Pero además la creación de una zona franca en Colombia no supone que el Estado renuncia al control tributario, aduanero y cambiario —si lo hubiere— y que allí las autoridades no tienen competencia, cuando la realidad es otra: se facilita el control tanto en las nacionalizaciones, como en los tránsitos aduaneros y demás modalidades de comercio exterior. Para una Aduana con las debilidades de infraestructura, tecnología y funcionarios, como la colombiana, ¿qué mejor que zonas francas o parques industriales para controlar el comercio exterior? Eso hace parte de la facilitación y por ende de la competitividad.

Capítulo aparte merecen temas de la materialización de las inversiones y el empleo. En el pasado Congreso de Zonas Francas, un alto directivo explicó que una decisión de inversión de un usuario interesado en invertir bajo este régimen podía tomar hasta dos años. Uno solo y después de trabajar al menos 70 inversionistas. El régimen franco, tal y como está concebido hoy, tiene cinco años, ¿dónde está la “varita mágica” para que se disparen la inversión y el empleo? Sin contar la incertidumbre que recae sobre el régimen cada vez que algún funcionario, que no lo conoce o no lo entiende, decide aventurarse con opiniones a priori. De hecho, los Planes Maestros de las zonas francas prevén —con excepción de las especiales— largos períodos para cumplir con lo aprobado.

Hablar del costo fiscal también es lugar común, pero sin la información es poco lo que se puede anticipar. El editorialista afirma que sin el régimen franco habrían llegado muchas de esas inversiones al régimen tradicional, pero eso no es lo que dicen los empresarios. El costo fiscal de qué, de empresas que si no llegan igual no van a tributar a ninguna tarifa, ni la del 33% como tampoco la del 15%.

La productividad es otra manera de leer el costo fiscal. Sobre qué base tributarían si llegan o no, si se ubican o no en el régimen franco. Ni siquiera la DIAN lo tiene calculado, como tampoco tiene cuantificado lo tributado, porque, de nuevo, impuestos sí pagan quienes se amparan en el régimen franco.

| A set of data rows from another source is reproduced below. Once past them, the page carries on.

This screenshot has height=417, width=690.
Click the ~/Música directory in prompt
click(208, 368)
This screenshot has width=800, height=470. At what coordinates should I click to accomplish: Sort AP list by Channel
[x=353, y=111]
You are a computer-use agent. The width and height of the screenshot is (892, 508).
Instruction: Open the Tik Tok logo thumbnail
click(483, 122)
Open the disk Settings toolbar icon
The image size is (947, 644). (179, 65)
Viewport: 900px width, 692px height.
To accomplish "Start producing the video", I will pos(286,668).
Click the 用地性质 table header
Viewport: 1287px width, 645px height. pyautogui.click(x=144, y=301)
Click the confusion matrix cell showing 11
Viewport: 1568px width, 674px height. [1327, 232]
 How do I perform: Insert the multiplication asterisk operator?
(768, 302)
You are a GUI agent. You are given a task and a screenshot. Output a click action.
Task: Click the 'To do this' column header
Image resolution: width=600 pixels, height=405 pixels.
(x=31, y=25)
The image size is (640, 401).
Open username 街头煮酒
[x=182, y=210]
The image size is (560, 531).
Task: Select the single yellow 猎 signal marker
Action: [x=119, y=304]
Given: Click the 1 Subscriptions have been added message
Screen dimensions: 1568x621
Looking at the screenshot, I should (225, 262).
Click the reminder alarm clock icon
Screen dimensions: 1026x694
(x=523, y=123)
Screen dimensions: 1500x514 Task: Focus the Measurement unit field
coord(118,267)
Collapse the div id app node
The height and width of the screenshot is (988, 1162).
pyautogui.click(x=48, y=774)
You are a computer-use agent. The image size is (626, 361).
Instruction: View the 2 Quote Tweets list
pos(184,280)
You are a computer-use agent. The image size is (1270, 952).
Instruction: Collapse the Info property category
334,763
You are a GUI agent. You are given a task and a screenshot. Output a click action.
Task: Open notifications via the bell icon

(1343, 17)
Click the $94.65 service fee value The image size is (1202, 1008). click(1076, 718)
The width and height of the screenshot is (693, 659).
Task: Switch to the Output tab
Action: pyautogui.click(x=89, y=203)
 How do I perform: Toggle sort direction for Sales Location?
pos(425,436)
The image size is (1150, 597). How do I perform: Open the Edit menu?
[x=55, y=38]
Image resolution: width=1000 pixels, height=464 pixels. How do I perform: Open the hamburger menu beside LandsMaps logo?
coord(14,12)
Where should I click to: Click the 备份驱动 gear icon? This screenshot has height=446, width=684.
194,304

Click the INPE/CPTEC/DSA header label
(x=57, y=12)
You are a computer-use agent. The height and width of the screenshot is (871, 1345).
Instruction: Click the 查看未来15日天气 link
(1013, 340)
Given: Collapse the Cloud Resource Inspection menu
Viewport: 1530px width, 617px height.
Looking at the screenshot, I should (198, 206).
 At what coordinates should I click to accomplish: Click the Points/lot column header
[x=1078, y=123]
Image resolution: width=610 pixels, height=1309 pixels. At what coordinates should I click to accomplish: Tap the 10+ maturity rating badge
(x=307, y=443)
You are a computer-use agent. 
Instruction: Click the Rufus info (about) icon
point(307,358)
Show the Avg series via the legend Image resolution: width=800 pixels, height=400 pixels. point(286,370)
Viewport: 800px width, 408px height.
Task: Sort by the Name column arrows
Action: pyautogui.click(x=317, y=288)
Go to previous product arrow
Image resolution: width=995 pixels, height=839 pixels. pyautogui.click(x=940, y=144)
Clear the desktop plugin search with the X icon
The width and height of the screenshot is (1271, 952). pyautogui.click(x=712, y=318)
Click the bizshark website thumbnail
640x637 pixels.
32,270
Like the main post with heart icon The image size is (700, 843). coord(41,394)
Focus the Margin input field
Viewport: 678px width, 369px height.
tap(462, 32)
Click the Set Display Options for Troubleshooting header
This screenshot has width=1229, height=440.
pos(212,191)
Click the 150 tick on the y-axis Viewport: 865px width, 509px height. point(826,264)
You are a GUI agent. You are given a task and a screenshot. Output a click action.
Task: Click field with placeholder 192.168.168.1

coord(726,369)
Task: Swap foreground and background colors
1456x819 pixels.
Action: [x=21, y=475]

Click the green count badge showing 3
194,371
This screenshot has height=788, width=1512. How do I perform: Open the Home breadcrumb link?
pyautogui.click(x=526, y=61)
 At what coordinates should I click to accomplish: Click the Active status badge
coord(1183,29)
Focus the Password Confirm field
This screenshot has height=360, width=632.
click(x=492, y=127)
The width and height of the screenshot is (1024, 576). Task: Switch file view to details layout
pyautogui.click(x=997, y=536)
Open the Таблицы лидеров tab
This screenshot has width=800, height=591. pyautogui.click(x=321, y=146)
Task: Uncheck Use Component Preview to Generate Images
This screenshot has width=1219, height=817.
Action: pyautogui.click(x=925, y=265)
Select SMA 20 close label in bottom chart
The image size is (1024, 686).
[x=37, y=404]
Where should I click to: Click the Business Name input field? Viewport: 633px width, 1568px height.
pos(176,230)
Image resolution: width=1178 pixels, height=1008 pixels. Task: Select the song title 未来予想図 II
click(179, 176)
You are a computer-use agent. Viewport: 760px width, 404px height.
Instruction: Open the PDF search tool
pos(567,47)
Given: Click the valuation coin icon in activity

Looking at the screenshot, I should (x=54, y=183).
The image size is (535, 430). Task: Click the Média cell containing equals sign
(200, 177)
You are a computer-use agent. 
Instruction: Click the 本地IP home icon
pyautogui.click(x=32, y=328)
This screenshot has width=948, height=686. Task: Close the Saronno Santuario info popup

La invitación es esa; hay que conocer el régimen de zonas francas para poder evaluarlo y medirlo. Hay que dejar que el régimen prospere, antes que esperar un marchitamiento, cuando éste ya ha sido probado con éxito en países que hoy son referentes en productividad y competitividad. Esa es la respuesta de para qué tantas zonas francas: para hacer la tarea que aún está por empezar a favor del crecimiento económico y el empleo.

No le pongamos palos a la rueda de la prosperidad, dejemos que el modelo madure para pedirle cuentas, no anticipemos comentarios, cuando aún el régimen está en crecimiento y desarrollo.

Javier Díaz Molina. Presidente ejecutivo Analdex.